◆ What you will do
Some lines in the entries contain the word "accomplish". Copy all of them.

*** Begin section ***

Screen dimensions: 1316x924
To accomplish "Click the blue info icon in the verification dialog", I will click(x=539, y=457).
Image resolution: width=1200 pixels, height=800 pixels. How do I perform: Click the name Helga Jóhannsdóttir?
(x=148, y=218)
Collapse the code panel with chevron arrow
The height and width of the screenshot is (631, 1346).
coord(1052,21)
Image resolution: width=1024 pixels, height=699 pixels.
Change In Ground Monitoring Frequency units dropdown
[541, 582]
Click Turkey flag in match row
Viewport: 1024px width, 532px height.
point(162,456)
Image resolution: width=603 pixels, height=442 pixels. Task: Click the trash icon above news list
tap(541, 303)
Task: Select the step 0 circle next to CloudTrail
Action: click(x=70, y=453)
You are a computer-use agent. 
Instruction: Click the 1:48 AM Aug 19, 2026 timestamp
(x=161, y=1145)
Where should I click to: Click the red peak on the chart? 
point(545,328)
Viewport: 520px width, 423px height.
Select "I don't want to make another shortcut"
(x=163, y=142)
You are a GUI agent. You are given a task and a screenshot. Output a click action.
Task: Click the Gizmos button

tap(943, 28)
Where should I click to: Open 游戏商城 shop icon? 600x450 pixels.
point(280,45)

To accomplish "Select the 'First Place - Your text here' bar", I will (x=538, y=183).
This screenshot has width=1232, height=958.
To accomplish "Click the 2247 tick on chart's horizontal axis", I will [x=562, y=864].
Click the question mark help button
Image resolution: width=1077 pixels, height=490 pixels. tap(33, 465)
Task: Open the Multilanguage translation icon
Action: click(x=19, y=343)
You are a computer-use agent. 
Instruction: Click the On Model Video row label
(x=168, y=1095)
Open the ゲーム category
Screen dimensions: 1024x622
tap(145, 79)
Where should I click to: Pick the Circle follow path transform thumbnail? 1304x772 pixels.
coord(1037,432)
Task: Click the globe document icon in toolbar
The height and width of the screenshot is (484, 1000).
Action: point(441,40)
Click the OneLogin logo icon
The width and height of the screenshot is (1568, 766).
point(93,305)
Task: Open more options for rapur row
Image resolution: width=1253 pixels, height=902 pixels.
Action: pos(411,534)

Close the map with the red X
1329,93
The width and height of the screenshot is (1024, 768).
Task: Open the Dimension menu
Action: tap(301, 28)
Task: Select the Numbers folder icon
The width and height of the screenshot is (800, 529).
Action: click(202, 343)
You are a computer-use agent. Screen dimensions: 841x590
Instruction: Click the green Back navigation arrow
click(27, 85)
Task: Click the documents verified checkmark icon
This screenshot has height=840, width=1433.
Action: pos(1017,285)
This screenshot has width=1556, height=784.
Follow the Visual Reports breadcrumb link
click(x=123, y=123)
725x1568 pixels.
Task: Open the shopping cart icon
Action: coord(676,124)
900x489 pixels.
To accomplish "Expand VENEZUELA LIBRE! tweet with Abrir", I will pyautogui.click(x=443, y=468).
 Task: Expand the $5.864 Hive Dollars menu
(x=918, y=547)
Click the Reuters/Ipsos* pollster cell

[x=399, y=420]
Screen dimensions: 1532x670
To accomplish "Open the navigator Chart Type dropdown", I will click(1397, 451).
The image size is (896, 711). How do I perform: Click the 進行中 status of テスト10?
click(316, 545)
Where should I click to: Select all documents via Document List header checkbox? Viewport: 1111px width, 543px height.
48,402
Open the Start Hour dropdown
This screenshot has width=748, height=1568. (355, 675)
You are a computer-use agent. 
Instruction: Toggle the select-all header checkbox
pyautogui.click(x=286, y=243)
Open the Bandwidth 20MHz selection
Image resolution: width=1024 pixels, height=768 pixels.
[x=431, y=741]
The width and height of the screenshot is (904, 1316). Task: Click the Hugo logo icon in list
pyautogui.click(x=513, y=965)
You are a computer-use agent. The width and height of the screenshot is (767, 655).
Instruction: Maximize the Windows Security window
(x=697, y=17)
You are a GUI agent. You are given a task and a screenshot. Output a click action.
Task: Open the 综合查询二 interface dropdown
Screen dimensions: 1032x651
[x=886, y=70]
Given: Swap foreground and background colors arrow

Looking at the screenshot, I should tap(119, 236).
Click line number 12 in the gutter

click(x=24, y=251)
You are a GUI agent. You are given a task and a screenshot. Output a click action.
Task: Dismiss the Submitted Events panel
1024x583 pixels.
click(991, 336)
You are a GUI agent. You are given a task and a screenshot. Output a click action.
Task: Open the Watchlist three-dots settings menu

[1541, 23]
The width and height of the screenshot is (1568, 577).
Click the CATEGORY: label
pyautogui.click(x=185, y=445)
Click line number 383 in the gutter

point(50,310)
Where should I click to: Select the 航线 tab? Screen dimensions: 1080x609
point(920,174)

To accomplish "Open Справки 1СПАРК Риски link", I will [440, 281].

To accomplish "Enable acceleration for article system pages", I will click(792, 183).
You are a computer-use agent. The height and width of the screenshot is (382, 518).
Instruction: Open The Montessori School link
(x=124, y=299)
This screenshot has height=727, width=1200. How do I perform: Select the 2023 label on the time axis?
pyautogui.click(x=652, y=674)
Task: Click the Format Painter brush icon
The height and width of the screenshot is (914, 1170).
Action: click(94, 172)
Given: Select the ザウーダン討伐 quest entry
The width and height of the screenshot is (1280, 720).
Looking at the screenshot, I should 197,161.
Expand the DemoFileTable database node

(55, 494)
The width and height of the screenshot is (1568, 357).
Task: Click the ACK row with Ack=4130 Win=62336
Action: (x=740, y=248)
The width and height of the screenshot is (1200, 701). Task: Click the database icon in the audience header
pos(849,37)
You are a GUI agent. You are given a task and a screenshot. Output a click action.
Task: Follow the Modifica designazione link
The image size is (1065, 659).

*** End section ***

◆ Reply
To accomplish "Click the blue info icon in the verification dialog", I will click(x=539, y=457).
To accomplish "Select the 'First Place - Your text here' bar", I will (x=538, y=183).
To accomplish "Click the 2247 tick on chart's horizontal axis", I will [x=562, y=864].
To accomplish "Expand VENEZUELA LIBRE! tweet with Abrir", I will pyautogui.click(x=443, y=468).
To accomplish "Open the navigator Chart Type dropdown", I will click(1397, 451).
To accomplish "Open Справки 1СПАРК Риски link", I will [440, 281].
To accomplish "Enable acceleration for article system pages", I will click(792, 183).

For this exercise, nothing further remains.